• **Consignes**: Reprenez, s'il vous plaît, le texte sur les relations euro-africaines et la coopération UE-ACP, puis poursuivez-le après sa dernière phrase.

• **Texte de la page**:
Les relations euro-africaines: des accords de Yaoundé aux APE UE-ACP

La mention ACP (Afrique-Caraïbes-Pacifique) désigne une catégorie créee  par la CE (Communauté Européenne) désignant les pays du Sud correspondant à ces aires géographiques pour cibler une politique de développement et de coopération particulière, consacrée en 1975 par la convention de Lomé.
La coopération UE-ACP (Afrique Caraïbes Pacifique) est marquée par la volonté des anciennes puissances coloniales européennes d’inscrire les liens avec leurs anciennes colonies dans le cadre de la CE (Communauté européenne) et d’y inclure aussi l’ensemble des pays du Sud ne rentrant jusqu’alors dans aucun cadre défini, d’où le création de cet ensemble, normé selon les critères de la CE, Afrique Caraïbes Pacifique.

• **Données brutes**:
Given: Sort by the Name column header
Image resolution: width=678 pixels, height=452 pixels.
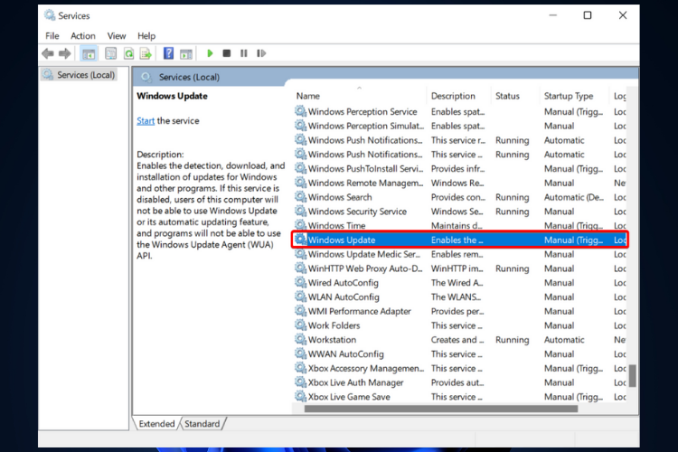Looking at the screenshot, I should click(308, 96).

• **Résultat**:
Il s’agit donc de conserver et développer les liens économiques et à travers cela les liens politiques des pays membres de la CE, puis de l’UE, avec ces pays du Sud. Il y a donc un transfert de compétences partiel entre les pays membres de la CE et la CE en matière de coopération. La nature même de la CE et de l’UE, organisation internationale intégrative, dont les fondements pratiques sont plus marqués par une homogénéisation économique que politique, déteint sur la nature de la coopération UE-ACP, tout au long de son évolution. La problématique du développement des pays ACP se concrétise par la création du FED (fonds européen de développement).

La continuation des rapports Nord-Sud

Le prélude de Yaoundé
Précurseur de la coopération UE-ACP, les accords de Yaoundé posent les bases en 1963 de la coopération de la communauté européenne avec une partie du Tiers monde . Il s’agit d’un accord entre les EMEA (Etats africains et Madagascar associés) et la CEE (1963-1969). L’objectif consacré est de créer de nouveaux liens économiques entre la nouvelle communauté européenne et les anciens pays colonisés, sur la base des anciens liens que les pays colonisateurs européens entretenaient avec leurs colonies. Ces nouveaux liens prétendent réfuter les anciens liens de dominations économiques et établissent le nouveau rapport entre partenaires, que veut établir la CE. Les deux premiers FED (fonds européens de développement) se déroulent sous les conventions de Yaoundé.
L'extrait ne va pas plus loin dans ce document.